BPA handed the ownership and day-to-day management of Pine Creek over to the Confederated Tribes of Warm Springs. And although it is technically accessible by the public – for things like hunting and visits by school groups — it’s not overtly advertised as such.
There’s no website. There’s no sign welcoming visitors. And aside from a couple old dirt tracks dating from when cows roamed the shrubby hills, there’s little infrastructure.
Pine Creek butts up against the Spring Basin Wilderness, which Congress designated in 2009. And in an effort to make that Wilderness more contiguous, the federal government is expected to finalize a land swap in February that will add some Pine Creek land to Spring Basin.
This includes the robust terrain where the ONDA volunteer crew is working. They know that once the land becomes wilderness, removing the old barbed wire fence becomes more complicated.
“If this was a wilderness area right now, we’d be using pack horses. As it is … we can hike [the dismantled fencing] up to this jeep trail and use a truck to get it out,” Jacobs says.
As wilderness, no vehicles will be allowed, making the job more difficult.
“It’s also a visual aspect too. In wilderness … you’re out in this amazing area. You’re not seeing trash, other major impacts by humans,” he says. “To come up on a fence line makes it seem a little less wild in that respect.”
Looking over your shoulder
For MJ Hare, Craig Terry and most of the others on the work crew, this isn’t their first barbed wire rodeo.
“Even when I was teaching … I’d bring my bag with me, change my clothes, hop in the car and be off to one of these trips. It’s been part of my life for quite a while,” Hare says.
ONDA volunteers have taken down more than 500 miles of fencing in Oregon. About 80 miles came from Pine Creek Conservation Area, and by the end of this intense weekend work trip, that total will rise by another mile.

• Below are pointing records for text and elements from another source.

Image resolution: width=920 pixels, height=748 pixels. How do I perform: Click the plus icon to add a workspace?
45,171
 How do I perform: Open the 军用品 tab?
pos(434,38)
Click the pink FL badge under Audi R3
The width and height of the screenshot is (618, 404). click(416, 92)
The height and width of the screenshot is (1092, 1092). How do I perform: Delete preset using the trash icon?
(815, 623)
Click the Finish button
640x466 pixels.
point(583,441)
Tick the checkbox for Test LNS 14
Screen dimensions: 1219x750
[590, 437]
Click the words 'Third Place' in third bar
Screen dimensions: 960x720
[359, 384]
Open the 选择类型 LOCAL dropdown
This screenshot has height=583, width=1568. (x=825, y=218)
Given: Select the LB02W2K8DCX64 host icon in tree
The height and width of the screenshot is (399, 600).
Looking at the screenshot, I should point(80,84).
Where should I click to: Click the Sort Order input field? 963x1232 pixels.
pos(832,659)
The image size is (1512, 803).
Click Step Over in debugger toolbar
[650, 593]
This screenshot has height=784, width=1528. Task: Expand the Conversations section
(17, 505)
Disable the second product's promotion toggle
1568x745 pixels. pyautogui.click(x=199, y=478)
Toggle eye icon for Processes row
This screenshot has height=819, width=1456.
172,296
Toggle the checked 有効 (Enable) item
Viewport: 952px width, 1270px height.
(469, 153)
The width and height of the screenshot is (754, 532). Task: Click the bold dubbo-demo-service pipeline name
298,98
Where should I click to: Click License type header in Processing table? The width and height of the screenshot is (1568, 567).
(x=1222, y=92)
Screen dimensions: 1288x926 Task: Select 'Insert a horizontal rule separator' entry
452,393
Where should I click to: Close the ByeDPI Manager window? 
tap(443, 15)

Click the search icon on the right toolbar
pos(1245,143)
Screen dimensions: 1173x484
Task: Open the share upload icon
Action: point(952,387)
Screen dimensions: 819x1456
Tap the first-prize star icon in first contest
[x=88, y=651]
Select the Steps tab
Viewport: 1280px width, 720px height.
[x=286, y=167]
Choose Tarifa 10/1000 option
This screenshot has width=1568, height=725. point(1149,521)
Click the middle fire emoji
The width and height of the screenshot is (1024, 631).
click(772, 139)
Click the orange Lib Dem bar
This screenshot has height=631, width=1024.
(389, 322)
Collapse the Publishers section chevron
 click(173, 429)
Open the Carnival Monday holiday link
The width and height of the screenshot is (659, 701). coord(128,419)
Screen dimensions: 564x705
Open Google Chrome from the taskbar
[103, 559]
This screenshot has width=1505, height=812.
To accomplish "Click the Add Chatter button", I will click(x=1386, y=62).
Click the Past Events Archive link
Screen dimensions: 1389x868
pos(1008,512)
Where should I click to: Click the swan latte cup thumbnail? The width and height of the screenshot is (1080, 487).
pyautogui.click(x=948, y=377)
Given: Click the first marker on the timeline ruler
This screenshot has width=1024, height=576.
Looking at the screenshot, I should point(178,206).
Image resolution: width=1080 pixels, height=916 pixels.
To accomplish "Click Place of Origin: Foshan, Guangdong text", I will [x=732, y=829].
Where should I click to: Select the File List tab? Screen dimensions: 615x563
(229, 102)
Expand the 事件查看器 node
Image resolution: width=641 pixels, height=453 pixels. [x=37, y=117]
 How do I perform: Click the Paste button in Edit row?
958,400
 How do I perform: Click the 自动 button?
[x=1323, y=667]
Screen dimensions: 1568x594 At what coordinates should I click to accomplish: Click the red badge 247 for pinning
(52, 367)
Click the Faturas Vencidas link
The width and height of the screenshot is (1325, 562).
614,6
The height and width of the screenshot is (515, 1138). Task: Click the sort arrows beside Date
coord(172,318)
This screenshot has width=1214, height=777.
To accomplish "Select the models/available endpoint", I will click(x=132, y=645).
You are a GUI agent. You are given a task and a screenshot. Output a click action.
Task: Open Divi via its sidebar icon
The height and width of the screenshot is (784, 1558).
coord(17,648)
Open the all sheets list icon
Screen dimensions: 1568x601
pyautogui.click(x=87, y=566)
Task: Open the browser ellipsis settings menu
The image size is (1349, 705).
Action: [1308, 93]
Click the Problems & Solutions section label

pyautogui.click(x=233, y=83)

ONDA has removed more than 300 miles from Hart Mountain National Antelope Refuge, which is now officially fence-free. Terry helped pull much of that fencing. He says unlike deer and elk, antelope won’t jump over fence on the range. Instead they try to squeeze under, cutting open their backs as they do.
“We were working on a section of fence [at Hart Mountain and] a pair of pronghorns came up,” he recalls.
He says the antelope looked at the fence, then turned around and left.
“The next day we took that section out. And I think the same pair came up and they just ran right on through. And that was probably one of the most satisfying things I’ve seen,” he says.
These volunteers continue to return for the camaraderie and for their love of this stark and open landscape. While the Steens and Hart Mountain are most popular, obscure Pine Creek is Hare’s favorite place. It keeps her coming back year after year.
“It’s the reward of looking over your shoulder as you’re leaving an not seeing any fence; how beautiful that looks so open and free.”